Cégep de l'Abitibi-Témiscamingue
- Motto: Artisan d'avenir
- Motto in English: Craftsman of the future
- Type: Public CEGEP
- Established: 1967
- Academic affiliations: ACCC
- Students: 2755: 225 (Amos campus); 2000 (Rouyn-Noranda campus); 530 (Val-d'Or campus);
- Location: 425, boulevard du Collège C.P. 1500 Rouyn-Noranda, Quebec, Canada
- Campus: 3 Urban/Suburban, campuses in Rouyn-Noranda, Amos and Val-d'Or, Ville-Marie and La Sarre;
- Colours: White & blue
- Nickname: Gaillards & Astrelles
- Sporting affiliations: CCAA, QSSF
- Website: www.cegepat.qc.ca

= Cégep de l'Abitibi-Témiscamingue =

Public college in Rouyn-Noranda, Quebec

Cégep de l'Abitibi-Témiscamingue is a public college-level institute of education (CEGEP) with its main campus located in Rouyn-Noranda, Quebec, Canada. The CEGEP has two additional campuses, in Amos and Val-d'Or. It was founded in 1967, and 2,500 students are currently enrolled. Programs are offered in mining and forestry, as well as social, technical, industrial, and communications professions.

==History==
The college traces its origins to the merger of several institutions which became public ones in 1967, when the Quebec system of CEGEPs was created.

==Programs==
The college offers pre-university and technical programs, continuing education and services to business. The pre-university programs are two years in length, allowing the student to enter university. Technical programs are three years in length, where the student can enter the workforce once completed or continue their studies at the university level. Students are awarded a Diploma of College Studies, or Diplôme d'études collégiales.

===Pre-university programs===
- Arts, Literature and Communication
  - Cinema option
  - Literature option
  - Language option
- Visual Arts
- Music
- Social Science
  - General profile
  - Mathematic profile
- Health Science

===Technical programs===
- Industrial Maintenance Mechanics
- Civil Engineering Technology
- Electrical Engineering Technology: Automation and Controls
- Forest Technology
- Mineral Technology:
  - Geology
  - Mining
  - Mineral Processing
- Early Childhood Education
- Special Care Counselling
- Social Service
- Youth and Adult Correctional Intervention
- Accounting and Management Technology
- Computer Science Technology
- Nursing
- Pre-Hospital Emergency Care
- Pharmacy Technology
- Police Technology

==Campus==
- The Campus d'Amos is located at 341 Principale Street North, Amos, Quebec. Founded in 1983, the campus serves 200 students, with a combination of pre-university and technical programs, continuing education and programs for businesses, business, management, agricultural science, humanities.
- The Campus de Rouyn-Noranda (siège social) is located at 425 Boulevard du Collège Rouyn-Noranda, Quebec. Founded in 1967 as Cégep de Rouyn, the Cégep de l'Abitibi-Témiscamingue currently has 1800 students. The programs offered include pre-university and technical studies, nursing, forestry engineering technology, arts, and technology of industrial maintenance, electronics, mineral technology, early childhood education, special education, social work, management, accounting, computer technology and police techniques.
- The Campus de Val-d'Or is located at 675 1^{re} Avenue Est, Val-d'Or, Quebec. Founded in 1988, the Campus in Val-d'Oris is housed in Centre d'études supérieures Lucien-Cliche, on the campus of the Université du Québec en Abitibi-Témiscamingue. There are 500 students.

**PROVIDED INFORMATION:**
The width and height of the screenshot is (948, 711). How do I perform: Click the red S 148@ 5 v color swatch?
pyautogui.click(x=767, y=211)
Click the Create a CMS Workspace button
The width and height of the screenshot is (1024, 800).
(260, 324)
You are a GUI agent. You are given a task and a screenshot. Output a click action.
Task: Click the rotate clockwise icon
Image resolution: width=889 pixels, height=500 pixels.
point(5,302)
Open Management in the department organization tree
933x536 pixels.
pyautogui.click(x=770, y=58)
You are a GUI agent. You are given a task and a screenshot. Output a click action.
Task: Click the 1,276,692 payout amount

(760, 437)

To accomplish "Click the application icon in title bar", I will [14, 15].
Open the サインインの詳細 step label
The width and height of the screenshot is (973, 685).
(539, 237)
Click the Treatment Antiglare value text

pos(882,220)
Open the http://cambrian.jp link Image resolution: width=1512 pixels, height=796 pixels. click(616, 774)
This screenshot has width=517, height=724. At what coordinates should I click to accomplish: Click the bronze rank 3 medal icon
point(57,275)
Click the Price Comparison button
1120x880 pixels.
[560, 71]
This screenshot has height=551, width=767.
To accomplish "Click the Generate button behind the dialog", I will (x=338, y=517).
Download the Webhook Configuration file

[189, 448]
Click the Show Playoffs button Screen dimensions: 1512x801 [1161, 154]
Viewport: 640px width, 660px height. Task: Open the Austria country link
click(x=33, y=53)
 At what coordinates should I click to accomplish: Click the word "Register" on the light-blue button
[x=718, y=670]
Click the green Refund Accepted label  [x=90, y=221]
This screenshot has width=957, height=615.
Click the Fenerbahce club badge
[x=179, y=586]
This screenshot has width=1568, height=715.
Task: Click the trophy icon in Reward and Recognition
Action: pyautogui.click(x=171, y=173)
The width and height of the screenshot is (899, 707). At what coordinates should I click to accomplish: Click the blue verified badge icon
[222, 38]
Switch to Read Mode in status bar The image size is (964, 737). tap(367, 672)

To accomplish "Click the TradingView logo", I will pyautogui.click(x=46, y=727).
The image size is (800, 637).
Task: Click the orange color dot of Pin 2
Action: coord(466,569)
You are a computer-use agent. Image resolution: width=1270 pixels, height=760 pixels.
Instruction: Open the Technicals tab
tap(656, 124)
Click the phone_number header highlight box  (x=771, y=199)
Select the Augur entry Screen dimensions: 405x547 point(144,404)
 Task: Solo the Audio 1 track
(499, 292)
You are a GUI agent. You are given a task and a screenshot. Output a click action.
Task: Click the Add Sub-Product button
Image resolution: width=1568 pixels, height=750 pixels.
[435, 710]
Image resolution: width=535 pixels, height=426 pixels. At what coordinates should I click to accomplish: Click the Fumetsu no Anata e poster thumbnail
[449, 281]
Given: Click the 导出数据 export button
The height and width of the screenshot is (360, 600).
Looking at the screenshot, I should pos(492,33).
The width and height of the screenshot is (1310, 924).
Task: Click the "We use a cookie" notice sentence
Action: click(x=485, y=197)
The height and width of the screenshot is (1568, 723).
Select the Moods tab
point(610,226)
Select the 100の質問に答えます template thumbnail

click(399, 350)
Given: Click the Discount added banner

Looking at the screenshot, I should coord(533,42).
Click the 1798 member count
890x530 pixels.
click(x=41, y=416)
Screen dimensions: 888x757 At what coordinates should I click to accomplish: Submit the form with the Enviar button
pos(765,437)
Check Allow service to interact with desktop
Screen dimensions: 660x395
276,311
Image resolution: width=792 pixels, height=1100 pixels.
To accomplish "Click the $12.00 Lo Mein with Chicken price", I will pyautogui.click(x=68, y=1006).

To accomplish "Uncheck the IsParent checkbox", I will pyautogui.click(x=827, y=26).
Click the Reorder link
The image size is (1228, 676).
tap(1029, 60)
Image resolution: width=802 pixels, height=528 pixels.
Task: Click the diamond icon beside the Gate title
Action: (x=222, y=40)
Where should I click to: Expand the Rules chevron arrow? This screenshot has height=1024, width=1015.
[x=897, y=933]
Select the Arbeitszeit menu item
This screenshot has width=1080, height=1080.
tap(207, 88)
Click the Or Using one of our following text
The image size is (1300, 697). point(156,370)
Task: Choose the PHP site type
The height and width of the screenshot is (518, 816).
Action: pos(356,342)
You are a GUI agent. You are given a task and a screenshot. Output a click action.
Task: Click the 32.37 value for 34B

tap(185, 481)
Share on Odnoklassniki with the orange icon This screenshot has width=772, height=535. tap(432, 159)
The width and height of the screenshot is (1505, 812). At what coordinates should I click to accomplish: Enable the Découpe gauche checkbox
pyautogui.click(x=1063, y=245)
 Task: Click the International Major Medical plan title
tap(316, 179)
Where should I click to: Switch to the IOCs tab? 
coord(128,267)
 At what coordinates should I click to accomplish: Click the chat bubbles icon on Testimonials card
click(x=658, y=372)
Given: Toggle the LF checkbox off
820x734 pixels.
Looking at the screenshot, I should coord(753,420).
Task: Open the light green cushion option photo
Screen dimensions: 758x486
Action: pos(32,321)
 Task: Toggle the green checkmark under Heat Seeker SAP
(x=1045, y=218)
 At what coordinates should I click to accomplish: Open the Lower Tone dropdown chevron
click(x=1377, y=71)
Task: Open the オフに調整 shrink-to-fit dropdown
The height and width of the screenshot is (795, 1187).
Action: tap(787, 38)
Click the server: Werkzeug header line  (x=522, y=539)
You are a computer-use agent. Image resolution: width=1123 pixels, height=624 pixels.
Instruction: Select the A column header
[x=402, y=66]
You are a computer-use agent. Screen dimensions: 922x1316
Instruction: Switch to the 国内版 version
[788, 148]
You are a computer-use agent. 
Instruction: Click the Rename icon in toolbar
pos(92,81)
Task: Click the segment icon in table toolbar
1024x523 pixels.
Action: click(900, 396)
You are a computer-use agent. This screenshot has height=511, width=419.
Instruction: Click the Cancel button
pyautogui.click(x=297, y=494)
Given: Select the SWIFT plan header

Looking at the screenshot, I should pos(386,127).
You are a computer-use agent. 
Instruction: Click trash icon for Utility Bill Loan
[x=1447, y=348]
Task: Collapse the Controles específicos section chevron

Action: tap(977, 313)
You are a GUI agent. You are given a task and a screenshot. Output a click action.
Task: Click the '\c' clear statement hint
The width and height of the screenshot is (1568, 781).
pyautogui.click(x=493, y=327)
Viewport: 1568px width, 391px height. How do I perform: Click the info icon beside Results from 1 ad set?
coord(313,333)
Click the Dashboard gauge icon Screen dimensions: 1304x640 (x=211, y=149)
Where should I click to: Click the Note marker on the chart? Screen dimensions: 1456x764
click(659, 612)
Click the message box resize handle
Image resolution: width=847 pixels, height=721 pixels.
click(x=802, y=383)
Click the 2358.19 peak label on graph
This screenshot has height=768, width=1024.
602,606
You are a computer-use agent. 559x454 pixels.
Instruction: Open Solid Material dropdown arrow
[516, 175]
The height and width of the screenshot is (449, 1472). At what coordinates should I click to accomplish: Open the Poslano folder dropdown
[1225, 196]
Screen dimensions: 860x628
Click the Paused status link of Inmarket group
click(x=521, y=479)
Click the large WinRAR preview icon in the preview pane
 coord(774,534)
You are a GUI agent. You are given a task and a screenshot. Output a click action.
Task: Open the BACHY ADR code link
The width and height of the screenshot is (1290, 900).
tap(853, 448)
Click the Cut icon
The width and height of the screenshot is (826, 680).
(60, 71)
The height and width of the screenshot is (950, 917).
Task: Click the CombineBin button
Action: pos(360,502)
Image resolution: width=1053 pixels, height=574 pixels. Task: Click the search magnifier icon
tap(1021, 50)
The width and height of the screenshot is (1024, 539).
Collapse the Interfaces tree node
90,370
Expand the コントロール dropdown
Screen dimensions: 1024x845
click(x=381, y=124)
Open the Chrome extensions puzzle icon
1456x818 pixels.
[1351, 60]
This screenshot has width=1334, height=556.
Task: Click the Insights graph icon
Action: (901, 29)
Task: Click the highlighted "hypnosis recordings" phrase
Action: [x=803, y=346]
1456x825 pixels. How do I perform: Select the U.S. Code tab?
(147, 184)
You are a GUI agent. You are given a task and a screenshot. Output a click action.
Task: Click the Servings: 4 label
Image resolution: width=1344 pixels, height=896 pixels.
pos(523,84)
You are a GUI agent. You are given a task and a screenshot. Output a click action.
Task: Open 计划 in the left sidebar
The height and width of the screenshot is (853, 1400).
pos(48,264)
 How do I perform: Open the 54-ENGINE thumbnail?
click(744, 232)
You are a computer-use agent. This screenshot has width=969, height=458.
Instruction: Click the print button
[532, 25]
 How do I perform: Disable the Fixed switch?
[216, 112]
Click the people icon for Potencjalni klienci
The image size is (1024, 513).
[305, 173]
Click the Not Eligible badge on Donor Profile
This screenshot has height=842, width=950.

**TASK REQUIREMENTS:**
a - According to the text about Cégep de l'Abitibi-Témiscamingue, in which building is the Val-d'Or campus housed?
b - Echo the passage of the text about Cégep de l'Abitibi-Témiscamingue that starts at "Cégep de l'Abitibi-Témiscamingue is" and ends at "CEGEPs was created.".

**OUTPUTS IN ORDER:**
a - Centre d'études supérieures Lucien-Cliche

b -
Cégep de l'Abitibi-Témiscamingue is a public college-level institute of education (CEGEP) with its main campus located in Rouyn-Noranda, Quebec, Canada. The CEGEP has two additional campuses, in Amos and Val-d'Or. It was founded in 1967, and 2,500 students are currently enrolled. Programs are offered in mining and forestry, as well as social, technical, industrial, and communications professions.

==History==
The college traces its origins to the merger of several institutions which became public ones in 1967, when the Quebec system of CEGEPs was created.